I don't have that problem, I'm in Ireland and I don't want these SD pups but you know... sometimes is hard to understand why people are complaining about the price of something while it cost more or less the same as other "good quality" pups like BKP...


----------



## ThrashnBash (May 31, 2015)

You guys do know your not just paying for the pickuos right? It comes with bonus stuff, as well.


----------



## sevenstringj (May 31, 2015)

That's about what they charge for any custom shop humbucker set. You're paying for MJ's touch. It's worth it.


----------



## chassless (May 31, 2015)

ThrashnBash said:


> You guys do know your not just paying for the pickuos right? It comes with bonus stuff, as well.



like what?


----------



## Malkav (May 31, 2015)

Don't get me wrong, they do sound good in the video, and I hope that they do in fact sound good for real as well. That being said Keith Merrow knows how to mix really well and has a lot of very nice gear, which does kinda help a bit, I think it's safe to say that only time will really tell.

It'd sure be nice if companies put out dry D.I's of their pickups though, it'd be the next best thing to actually getting to try them out in real life.


----------



## Demiurge (May 31, 2015)

chassless said:


> like what?



The site says that the pickups come with stickers and a USB drive of the new album that people who will spend $325 on signature pickups of the 4th most-prominent guitar player of the band probably don't already have... right.


----------



## btbg (May 31, 2015)

ThrashnBash said:


> You guys do know your not just paying for the pickuos right?
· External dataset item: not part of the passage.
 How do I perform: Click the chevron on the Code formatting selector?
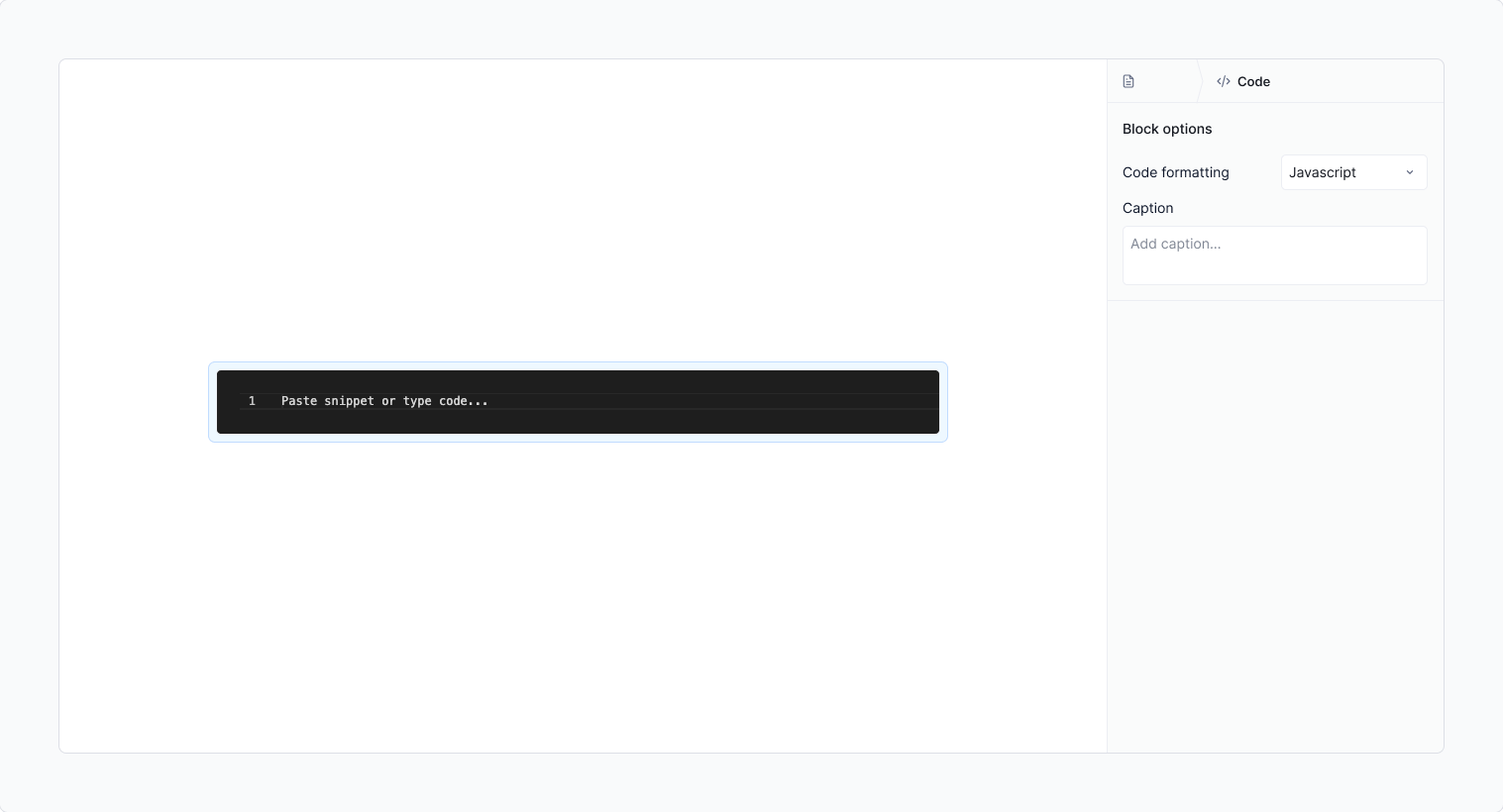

It comes with bonus stuff, as well.



A usb stick?



sevenstringj said:


> That's about what they charge for any custom shop humbucker set. You're paying for MJ's touch. It's worth it.



If that's what you need to tell yourself to justify your pickup purchase, go ahead. I'll take any other SD pickups or Dimarzio pickups that can sound exactly the same for less money.


----------



## narad (May 31, 2015)

If you think all pickups sound the same you can probably just do everyone a favor and stay outside of the pickups subforum, since nothing we're going to discuss in here is relevant to you.

And while I can't say MJ's touch is worth it, she's only one person, so naturally the price is going to be higher.


----------



## MAJ Meadows SF (Jun 1, 2015)

Lemons said:


> Step 1: praise gear you don't have
> Step 2: ????
> Step 3: profit.


 
Well if it works for the Underpants Gnomes, why not gear? 



narad said:


> And while I can't say MJ's touch is worth it, she's only one person, so naturally the price is going to be higher.


 
She does a pretty damn good job nailing down tones I've asked for, or tone qualities. For what they do, the SD custom shop is pretty sweet. I don't like most of what the brand makes but since having a few down at the custom shop I'm happy with them as an alternative to BKP and others. Plus they are the only shop that will customize the sound you want with whatever kind of description you give them. Most other brands will just give you recommendations of models for the sound you are after in a particular guitar. I'm glad SD actually tries.

I'd like to try these, but I'm not fanboying fapping myself to sleep over it.


----------



## Petie (Jun 2, 2015)

MAJ Meadows SF said:


> She does a pretty damn good job nailing down tones I've asked for, or tone qualities. For what they do, the SD custom shop is pretty sweet.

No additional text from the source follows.